我们用大脑可以轻易判断, 当list: List[A] 中的类型A在mylist声明的时候已经指定了Int, 那么很明显, 在第二个参数中,我们的x也必是Int.

很幸运Scala设计者们早已考虑到这一点,Scala编译器可以推导这种情况.但是你得按照Scala的规范限制来写你的dropWhile函数的签名(柯里化的): dropWhile( mylist )( f )

 def dropWhile[A] ( list: List[A] ) ( f: A => Boolean ) : List[A] = list match {  case Cons(h,t) if f(h) => dropWhile(t)(f)  case _ => list  } 

如此而来,我们就可以直接像下面这样使用这个函数了:

 val mylist: List[Int] = List(1,2,3,4,5)  val droppedList = dropWhile( mylist ) ( x => x < 4 ) 

注意, x参数没有指定Int类型, 因为编译器直接通过mylist的泛型信息Int推导出x的类型也是Int.

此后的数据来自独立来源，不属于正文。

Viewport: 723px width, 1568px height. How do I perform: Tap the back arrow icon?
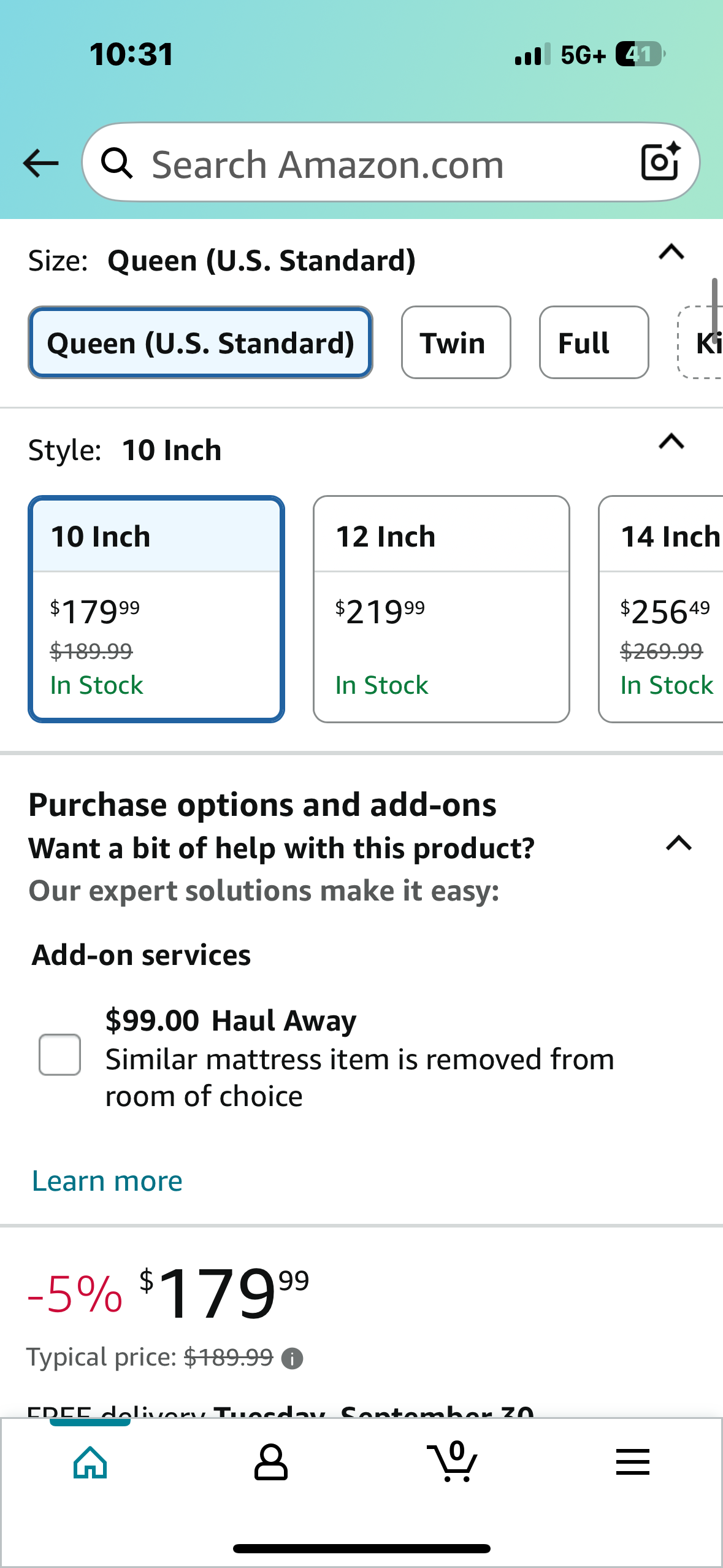[41, 163]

类型推导是一门博大的学问,背后有繁冗的理论, 这在编译器设计开发的时候需要解决的问题.

Scala Haskell,ML
局部的(local)、基于流的(flow-based)类型推断 全局化的Hindley-Milner类型推断

在《Programming in Scala》一书中提到基于流的类型推断有它的局限性,但是对于面向对象的分支类型处理比Hindley-Mlner更加优雅。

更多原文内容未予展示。